Monday, 7 December 2009

Living in Surveillance Societies Website

A new website for the Living in Surveillance Societies programme - I'll repeat their blurb here. Good stuff. It's good to see a major initiative like this in the field.

The Living in Surveillance Societies (LiSS) COST Action is a European research programme designed to increase and deepen knowledge about living and working in the surveillance age, in order to better understand the consequences and impacts of enhanced surveillance, and subsequently to make recommendations about its future governance and practice. The underlying theme of the programme is that technologically mediated surveillance - the systematic and purposeful attention to the lives of individuals or groups utilising new ICTs - is a ubiquitous feature of modern society, with citizens routinely monitored by a range of sophisticated technologies. Yet, despite these developments relatively little is known about the depth of personal surveillance or how our personal information is used.

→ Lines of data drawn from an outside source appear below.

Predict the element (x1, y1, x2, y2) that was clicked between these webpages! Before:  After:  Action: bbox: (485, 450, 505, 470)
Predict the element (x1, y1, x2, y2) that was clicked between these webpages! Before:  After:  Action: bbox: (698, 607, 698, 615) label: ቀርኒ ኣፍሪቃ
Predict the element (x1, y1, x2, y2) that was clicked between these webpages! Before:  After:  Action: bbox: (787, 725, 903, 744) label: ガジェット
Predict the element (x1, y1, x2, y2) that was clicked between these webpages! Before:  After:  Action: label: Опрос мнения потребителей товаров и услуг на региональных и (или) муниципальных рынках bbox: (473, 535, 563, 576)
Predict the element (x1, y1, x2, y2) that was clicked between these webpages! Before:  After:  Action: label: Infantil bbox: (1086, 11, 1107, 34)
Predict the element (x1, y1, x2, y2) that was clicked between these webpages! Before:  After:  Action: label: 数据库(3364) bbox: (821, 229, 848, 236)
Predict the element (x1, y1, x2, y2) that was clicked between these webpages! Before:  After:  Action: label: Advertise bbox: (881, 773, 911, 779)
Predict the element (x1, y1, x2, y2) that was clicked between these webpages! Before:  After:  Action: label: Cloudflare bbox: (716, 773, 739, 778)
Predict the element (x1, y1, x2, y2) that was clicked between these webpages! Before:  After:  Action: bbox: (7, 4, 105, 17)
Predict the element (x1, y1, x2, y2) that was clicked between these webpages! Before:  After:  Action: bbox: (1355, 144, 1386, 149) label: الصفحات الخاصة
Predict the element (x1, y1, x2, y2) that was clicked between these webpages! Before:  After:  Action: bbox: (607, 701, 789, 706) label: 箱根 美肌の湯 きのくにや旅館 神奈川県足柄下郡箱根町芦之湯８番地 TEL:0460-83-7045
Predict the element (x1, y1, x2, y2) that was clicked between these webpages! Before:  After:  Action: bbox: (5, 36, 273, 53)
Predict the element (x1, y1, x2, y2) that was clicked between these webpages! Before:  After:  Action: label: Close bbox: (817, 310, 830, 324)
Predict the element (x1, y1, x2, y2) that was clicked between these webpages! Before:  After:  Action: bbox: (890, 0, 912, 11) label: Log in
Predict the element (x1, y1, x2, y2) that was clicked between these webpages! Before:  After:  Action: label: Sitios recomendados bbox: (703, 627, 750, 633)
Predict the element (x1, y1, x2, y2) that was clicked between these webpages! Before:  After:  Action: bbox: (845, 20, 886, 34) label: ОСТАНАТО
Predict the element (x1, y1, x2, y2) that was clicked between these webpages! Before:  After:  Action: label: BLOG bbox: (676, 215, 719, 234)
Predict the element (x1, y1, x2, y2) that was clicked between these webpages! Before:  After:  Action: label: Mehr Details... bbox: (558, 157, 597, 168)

The LiSS programme is the first international multidisciplinary academic programme to consider issues relating to everyday life in surveillance societies. At it’s heart is a network of academic surveillance experts generating important knowledge for academia, citizens, government, public agencies and private sector. It is also raising awareness of surveillance in society and is contributing to better informed surveillance policy and practice across Europe. The four year programme, which started in April 2009, is administered by COST (European Cooperation in the field of Scientific and Technical Research) and supported by the EU Framework Programme. The programme is facilitating thematic collaborative research in the field of technologically mediated surveillance through a series of active working groups, workshops, seminars, annual conferences, publications, short-term scientific missions and a doctoral school for young researchers in the field. To date, this collaborative venture has attracted over 100 expert participants from 20 European countries.